Methods: We operated on 225 patients in our intraoperative MRI unit between 09/2005 to 09/2007. Of these 83 patients had either primary (43) or recurrent gliomas (40), and received contrast intraoperatively. Initial resection was guided by neuronavigation with contrast-enhanced MRI, and more recently augmented by fluorescence microscopy (5ALA). Subsequently the patients were scanned according to a standard protocol, which includes comparable sequences with specified time interval. In recurrent gliomas fast scans were undertaken, to show the in-flow into different tissues in order to differentiate valid tumor from necrosis (“dynamic imaging”).
Results: Contrast enhancement shows non-specific, time dependent characteristics. Images taken immediately after contrast administration reliably depict tumour extension. However even within the short time course of post-contrast orthogonal images contrast dilutes, and spreads into the surrounding area, yielding ambiguous information. “Dynamic imaging” indicates a differentiation between residual tumour and necrosis.

**TASK TO CARRY OUT**
Continue the abstract on contrast-enhanced intraoperative MRI in glioma surgery from the point where it ends. This material is drawn from a source unrelated to the abstract.

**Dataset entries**
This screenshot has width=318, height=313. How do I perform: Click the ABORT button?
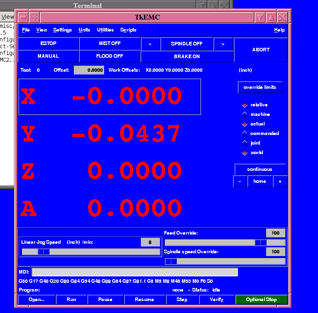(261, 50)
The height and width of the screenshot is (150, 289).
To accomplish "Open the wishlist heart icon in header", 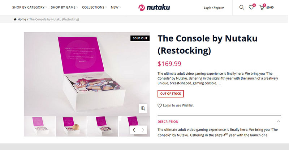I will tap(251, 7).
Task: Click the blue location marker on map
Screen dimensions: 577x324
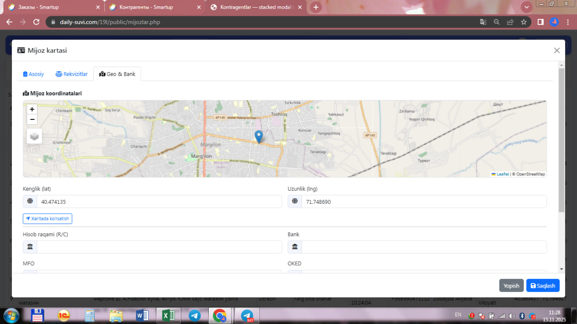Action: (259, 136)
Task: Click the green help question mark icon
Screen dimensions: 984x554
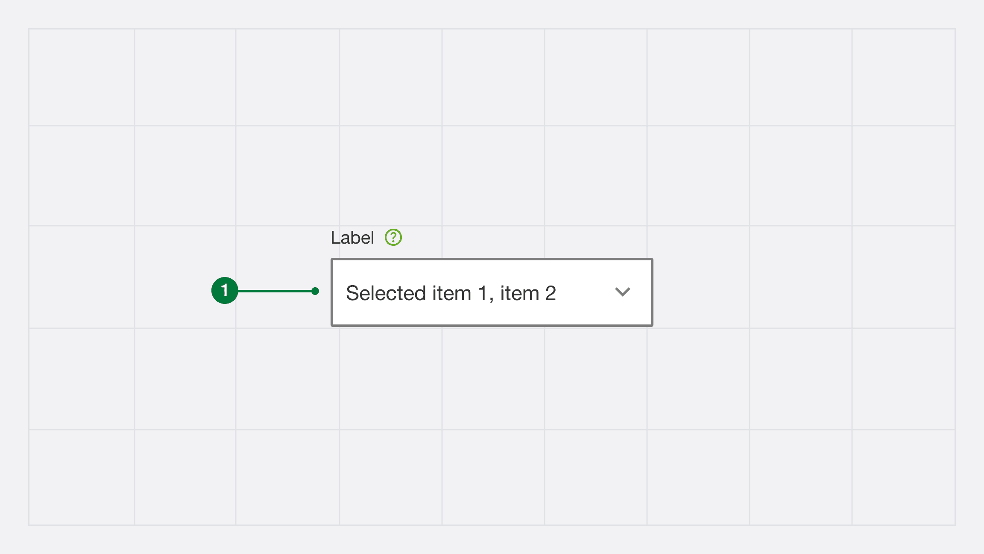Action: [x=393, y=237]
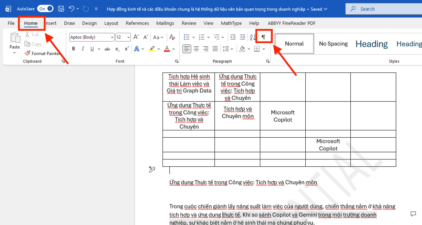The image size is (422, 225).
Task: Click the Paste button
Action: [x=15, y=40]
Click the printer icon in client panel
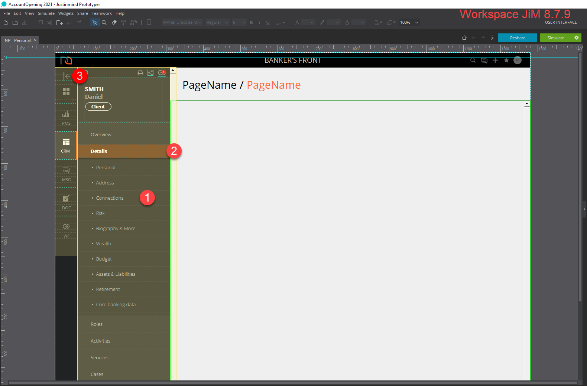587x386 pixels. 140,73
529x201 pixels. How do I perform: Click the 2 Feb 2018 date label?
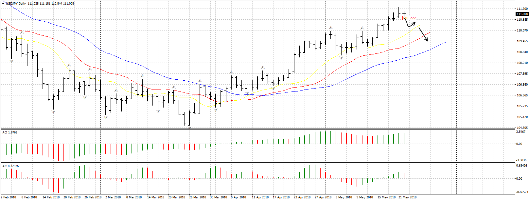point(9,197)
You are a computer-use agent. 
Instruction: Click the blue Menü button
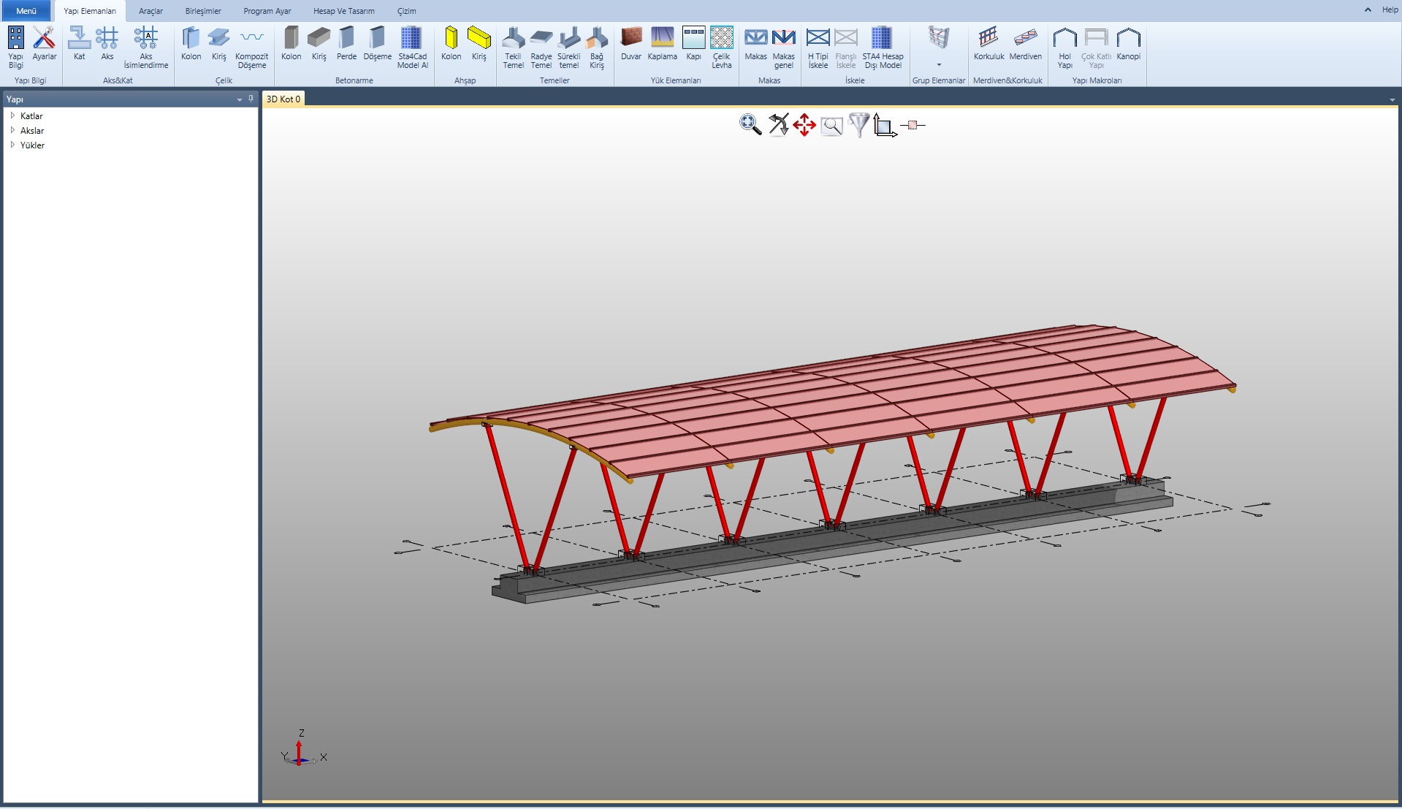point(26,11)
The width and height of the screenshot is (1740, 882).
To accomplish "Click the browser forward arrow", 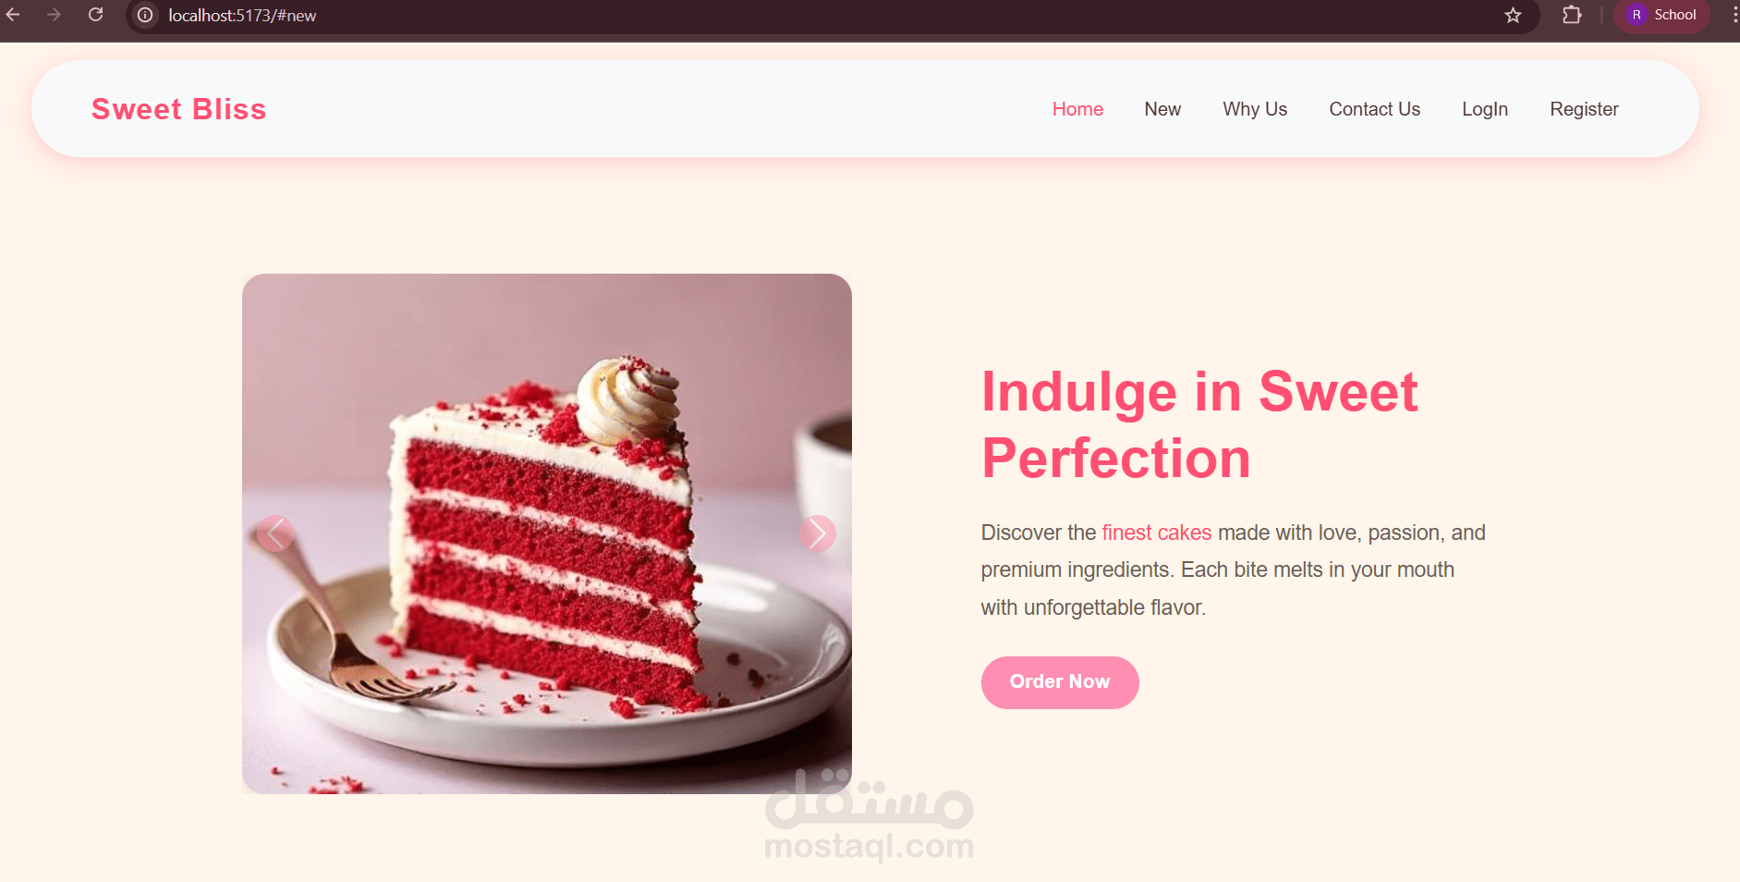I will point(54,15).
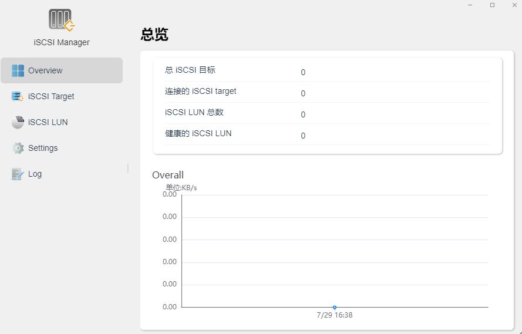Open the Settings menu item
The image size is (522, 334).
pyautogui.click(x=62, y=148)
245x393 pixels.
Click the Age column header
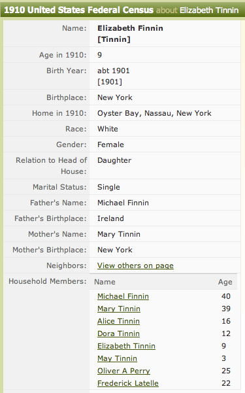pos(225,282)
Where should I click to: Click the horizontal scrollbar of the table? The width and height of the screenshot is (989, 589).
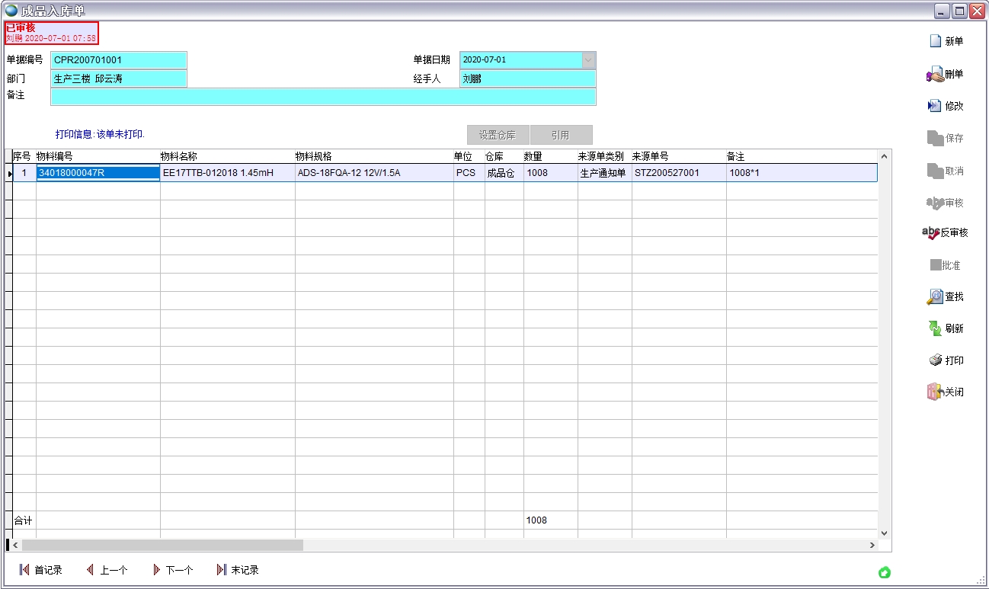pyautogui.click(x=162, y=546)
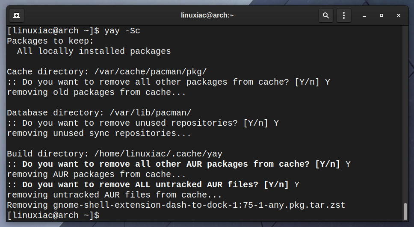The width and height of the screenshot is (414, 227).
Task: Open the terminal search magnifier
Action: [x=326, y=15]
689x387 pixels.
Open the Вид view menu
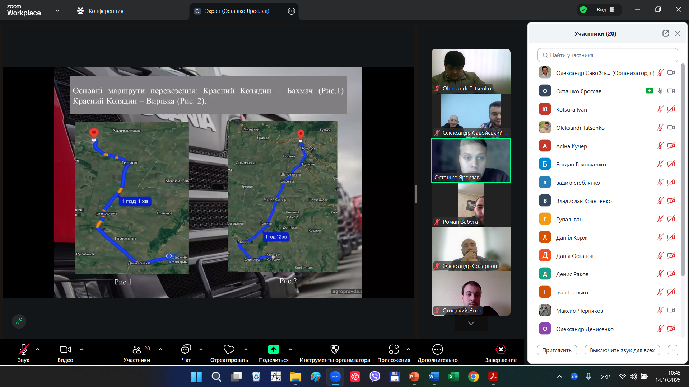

**RESULT OF THE TASK**
Conclusions: Contrast enhancement is non-specific and time dependant. Knowledge of this phenomenon, and specific imaging protocols compensate for this effect during surgery in an iMRI. Furthermore, analyses of this problem emphasizes the non-specific enhancing nature of current contrast agents, which pose our current basis to define surgical goals and results, stressing the necessity for more specific contrast media.